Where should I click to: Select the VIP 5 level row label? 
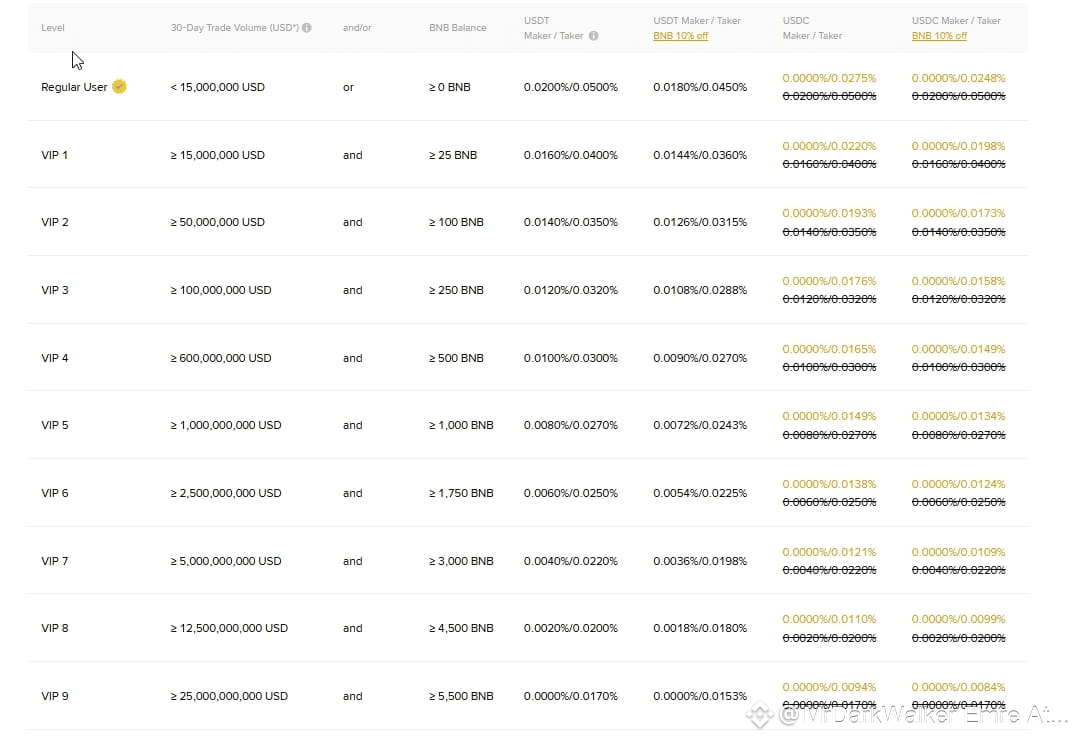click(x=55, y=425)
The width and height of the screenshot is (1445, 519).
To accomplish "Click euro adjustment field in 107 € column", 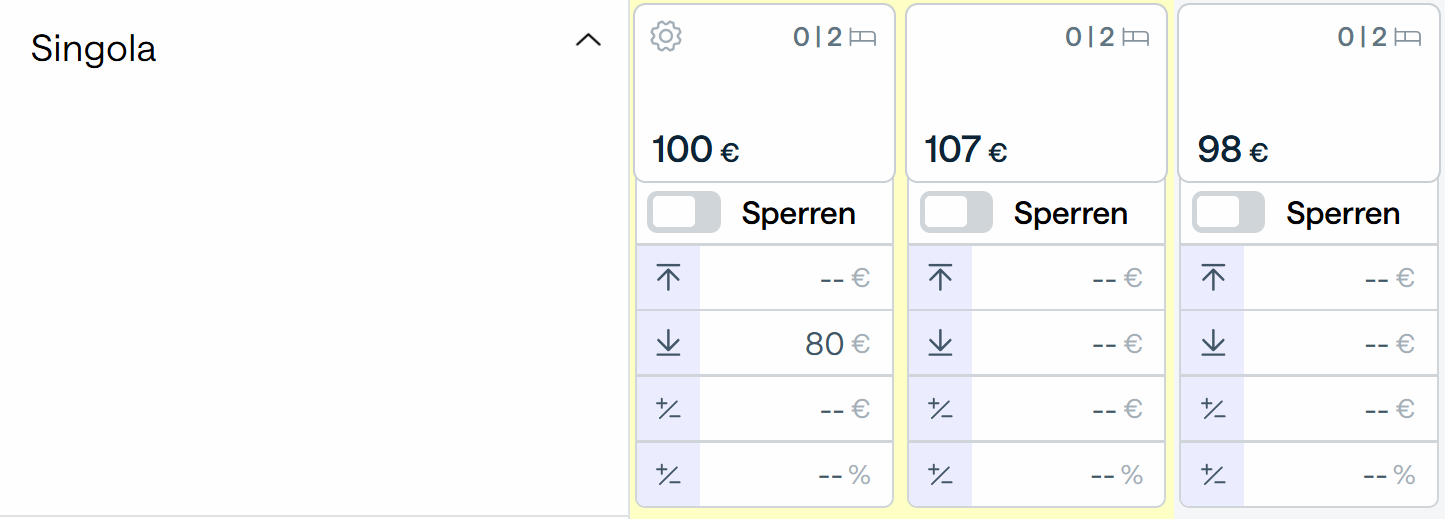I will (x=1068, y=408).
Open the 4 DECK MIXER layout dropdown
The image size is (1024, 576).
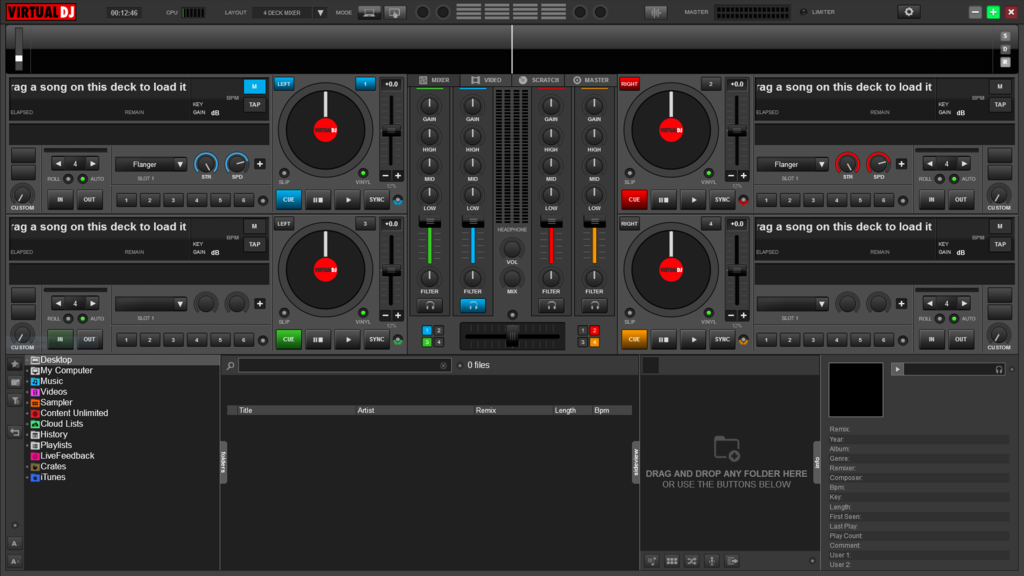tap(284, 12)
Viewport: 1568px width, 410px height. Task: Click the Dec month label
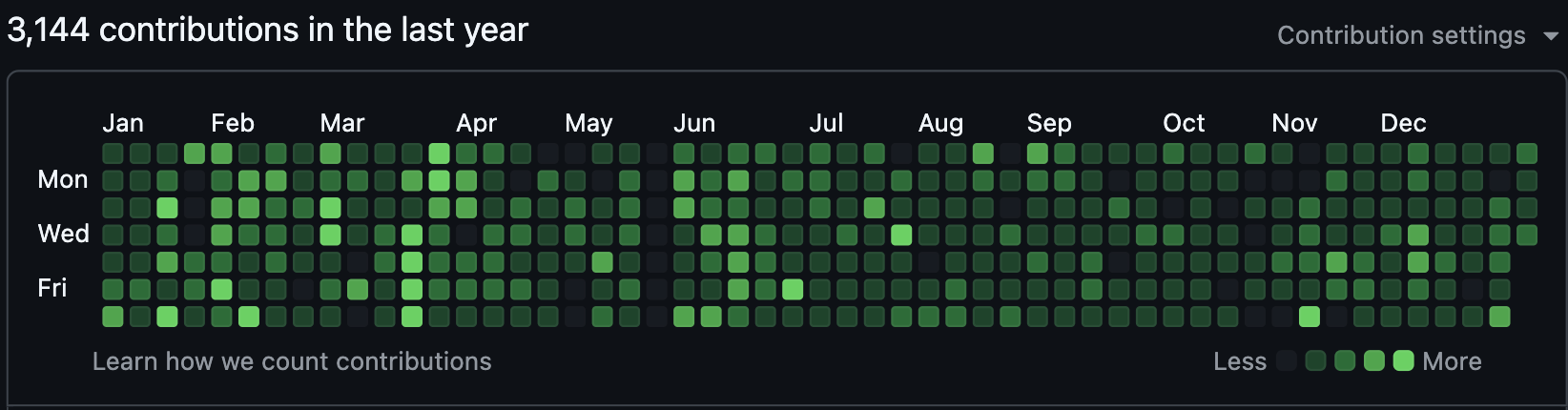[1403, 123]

--

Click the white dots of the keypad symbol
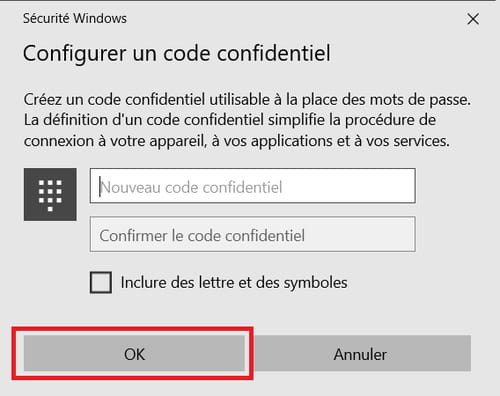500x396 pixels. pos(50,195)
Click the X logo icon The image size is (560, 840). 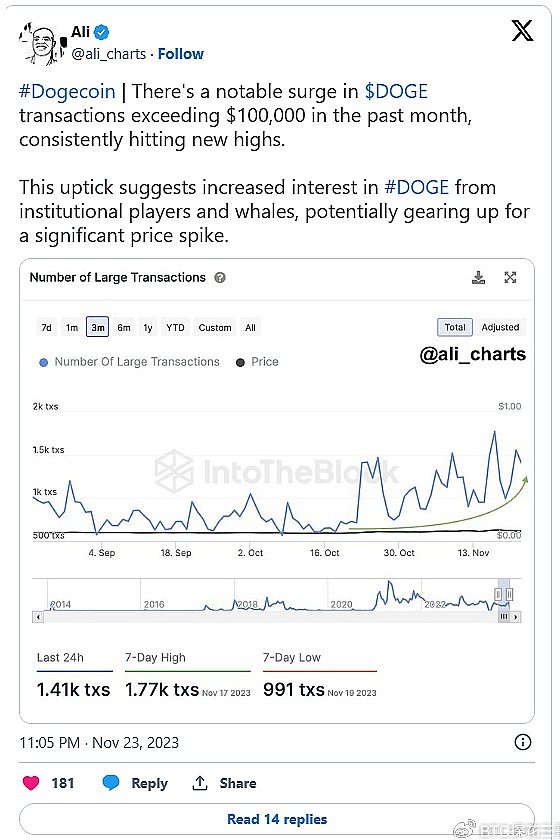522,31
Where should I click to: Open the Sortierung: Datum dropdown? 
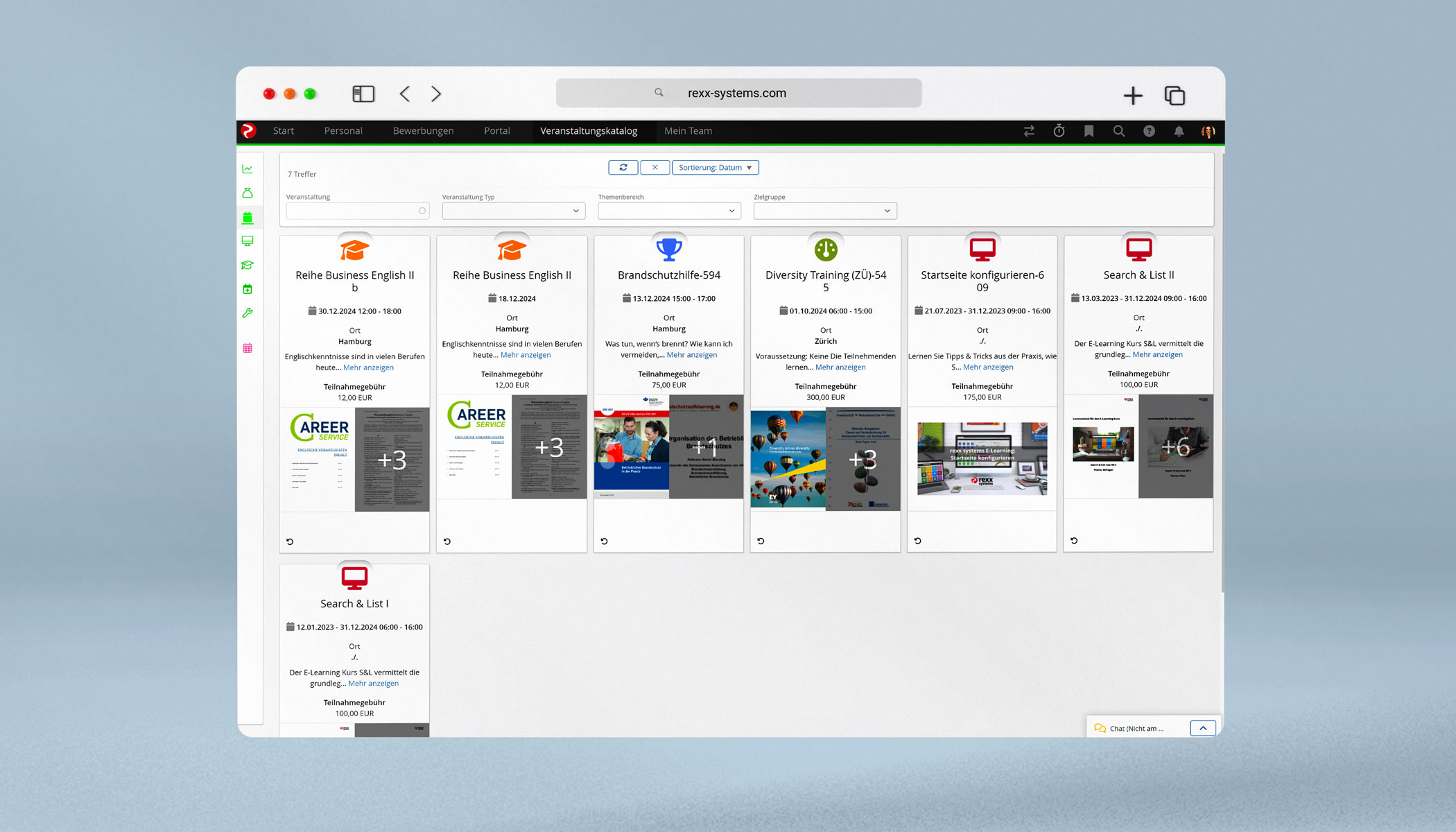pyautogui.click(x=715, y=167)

* * *

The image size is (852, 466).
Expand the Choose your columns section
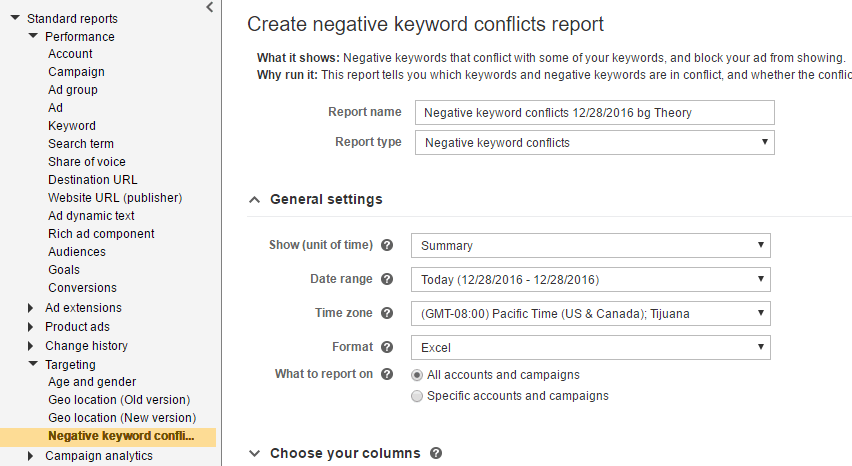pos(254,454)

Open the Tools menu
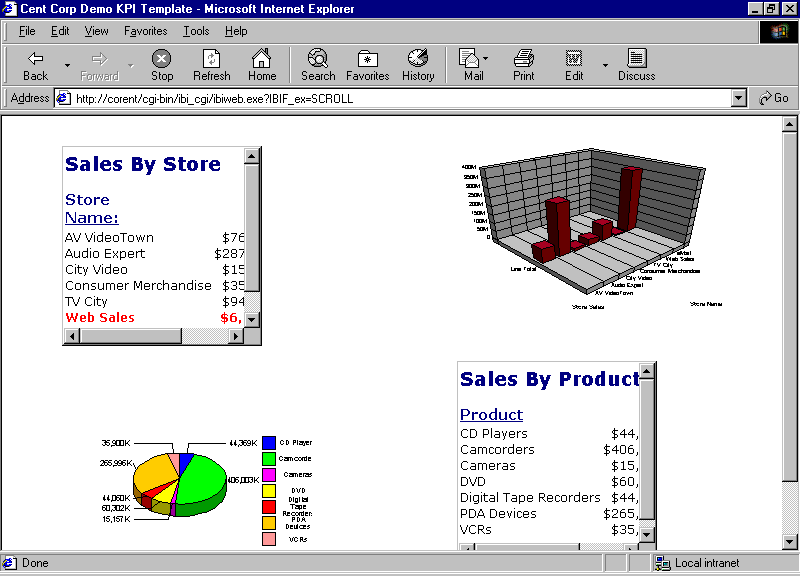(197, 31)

:: Direction ::
Replace "dropdown" with "menu" in the material, starting with the line that contains "Open the 4 DECK MIXER layout dropdown" and going on through the line that contains "[1403, 123]". Give only those lines, unchanged otherwise and without the pictures.

:: Answer to the task ::
Open the 4 DECK MIXER layout menu
The image size is (1024, 576).
tap(284, 12)
Viewport: 1568px width, 410px height. Task: Click the Dec month label
[1403, 123]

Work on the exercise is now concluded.